Reminders of our recent short trip to southern California just keep coming. This past week it was a fire in the Port of Los Angeles that, according to the TV news we saw, elicited a suggestion to residents of San Pedro to shut their windows to stop toxic air entry from the outside, and to stay inside. Now reading this weekend report from the Los Angeles Times--a newspaper that we were glad to get to know during our days there--I see that the fire hit the Pasha Stevedoring and Terminal wharves on South Fries Avenue in Wilmington, the industrial town we drove through several times between Long Beach and our motel in Harbor City. It took 32 hours for more than 100 firefighters to contain the fire, but no one was injured, despite toxic air that threatened terminal workers, firefighters, and elementary school children. With shifting winds and above and below sea-level activity, fighting this fire--the worst at the LA port since 1976--was extremely difficult. Some awesome and instructive pictures have been gathered by the Times in several stories.
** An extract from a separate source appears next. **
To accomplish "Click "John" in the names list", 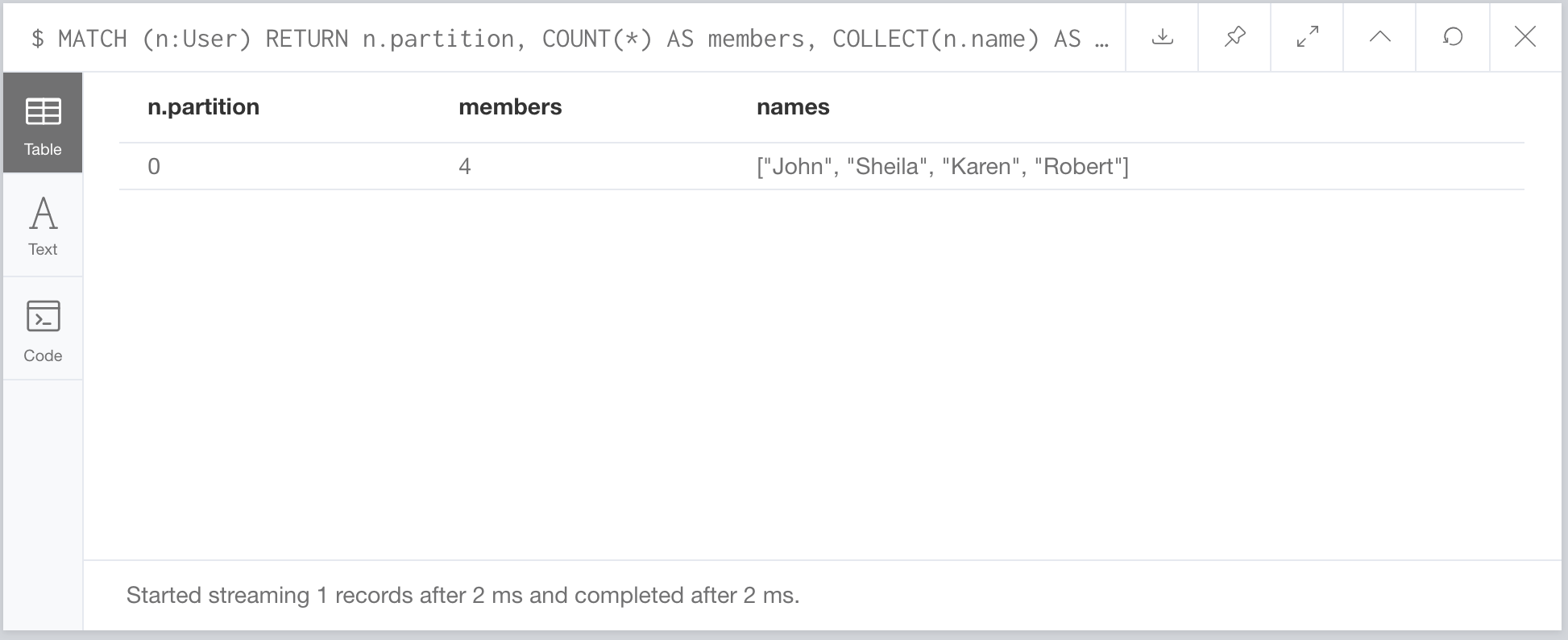I will tap(798, 167).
Having familiarity with an area brings a story like this home, even if it happens in a place that is not your home. We had lots of free time during our five days in southern California, and a rental car. Even though our GPS operator had a preference for freeway driving, we managed to see a lot of the byways of the towns of Harbor City, San Pedro, and Wilmington, and even touched into Long Beach, Lomita, Carson, and Torrance. It never occurred to me not to rent a car for the trip--that's the only way to get around in LA, isn't it?

It is not. The first thing I noticed outside our 50s-era (but completely updated) motel--smack dab on the Pacific Coast Highway (Highway 1) in Harbor City--was a bus stop. A bus stop with benches and sun shelter, and lots of people using it. Every time we walked across the "highway," which is more like a Main Street at this point of its trajectory, we saw people waiting for, getting on, or getting off buses. I heard from a colleague after returning from my trip that he had lived in downtown Los Angeles for a year, half of it without a car! He rode the buses and got all over the huge area of southern California. Everywhere we drove in SoCal, we also saw buses. It is indeed possible to survive in the great metropolitan sprawl without a car.

But if you are driving, you have more flexibility. And you had better put that flexibility to good use as you share the street with emergency vehicles, trolleys, bicyclists, pedestrians, and oodles of skateboarders!